Whistler was educated at Merchant Taylors School, London and Emmanuel College, Cambridge, before studying medicine at St Thomas's Hospital, London, and becoming a member of the Royal College of Surgeons and a licentiate of the Society of Apothecaries. After practising as a surgeon (like his maternal grandfather James Watts, MRCS, of Battle, Sussex), he was ordained deacon in 1884 and priest in 1885. He then served successively as curate of Woolton, Liverpool (1884–1885), Chaplain of the Fishermen's Chapel, Hastings (1885–1888), Vicar of All Saints' Church, Theddlethorpe, Lincolnshire (1888–1894), Rector of Elton, Huntingdonshire (1894–1895), Vicar of Stockland Bristol, Somerset (1895–1909), and finally Rector of Cheselbourne, Dorset (1909–1913).

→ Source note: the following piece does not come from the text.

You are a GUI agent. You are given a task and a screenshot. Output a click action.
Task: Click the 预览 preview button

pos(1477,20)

Whistler was married on 3 March 1886 to Georgiana Rosalie Shapter Strange, daughter of William James Stevenson Strange, a master wool-dyer by then retired. His brother Alfred James Whistler married Georgiana's sister Mary Maud Strange. The two women's brother, W. R. P. Strange, had been Vicar of Stockland before Whistler.

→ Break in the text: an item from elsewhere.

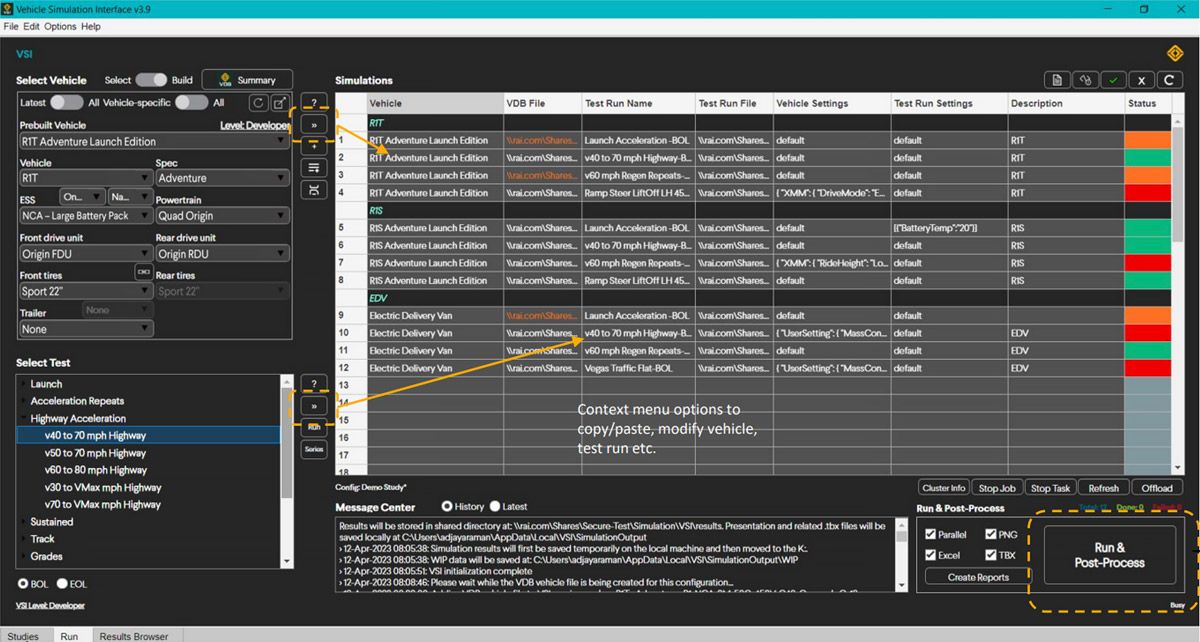Expand the Spec dropdown showing Adventure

Whistler's interest in the history of England before the Norman Conquest appears in his prolific work as a historical novelist. His works were popular in their day, but the archaism of language he adopted makes them less accessible to modern readers.

Works[edit]

  • A Thane of Wessex (1896)
  • Wulfric the Weapon Thane (1897)
  • King Olaf’s Kinsman (1898), a story of the Last Saxon Struggle against the Danes in the Days of Ironside and Cnut (set c. 1000 CE)
  • King Alfred's Viking (1899), a story of the First English Fleet
  • Havelok the Dane (1900), a legend of Old Grimsby and Lincoln (set c. 580 CE)
  • For King or Empress? (1903)
  • A Prince of Cornwall (1904), a story of Glastonbury and the West in the Days of Ina of Wessex (set 690-710 CE)
  • A King’s Comrade (1905), a story of Old Hereford (set c. 790 CE)
  • Gerald the Sheriff (1906)
  • A Sea Queen Sailing (1906, set c. 935 CE)
  • A Prince Errant (1908)
  • Early Wars of Wessex (1913)
  • Dragon Osmund (1914)
  • A Son of Odin (1914)

Summaries[edit]

  • Havelok plays around 580–600 CE in Denmark and England, one or two generations after mythical King Arthur (and his people's struggle with the Saxons) and shows early relations between the Danes and Saxons (now well-established in England with their own kingdoms) and the already Christianized Welsh in England. It also introduces dislike between the Danes/Jutes (cousins of the Saxons) and the Norse. It is based one of the most popular pre-Elizabethan sagas of the British Isles, which shares traits with the classic Nordic sagas.
  • Prince of Cornwall takes place about a hundred years or four generations later – c. 690–710 CE – and deals much with the relations between Welsh and Saxons, and some resident Danes in the country.
  • King's Comrade is again three generations later, c. 790 CE. It is mainly focused on inter-Saxon conflict (King Ethelbert, King Offa), and problems with the Welsh, who still would like to get their lost estates back. Introduces Norse campaigns on the Frankish coast, founding the Norse state of Normandy.
  • Wulfric the Weapon Thane shows how the Danes invade the English realm and found kingdoms, turning from fun-loving plunderers to competitive conquerors.
  • Thane of Wessex takes place shortly before King Alfred's rule. The hero is robbed of land and title through bitter intrigues, and banned from the realm. But as he tries to leave the kingdom, he is followed by pursuers who are after his life. Soon Whistler has one or two tasty conflicts of interest, and we have a man in a mess – how to do the right thing if you have no rights or honour in the eyes of your former peers?
  • King Alfred's Viking tells more of the battles between the English (united at last) and the Danes. It tells of the first navy of England, built by Alfred with help from Norse friends.
  • c. 935 CE: A Sea Queen's Sailing (1906)
  • c. 1000 CE: King Olaf's Kinsman (1896) – A Story of the Last Saxon Struggle against the Danes in the Days of Ironside and Cnut

References[edit]

  1. ^ Whistler, Laurence (1987). The Laughter and the Urn: The Life of Rex Whistler. Weidenfeld & Nicolson. ISBN 0297790218.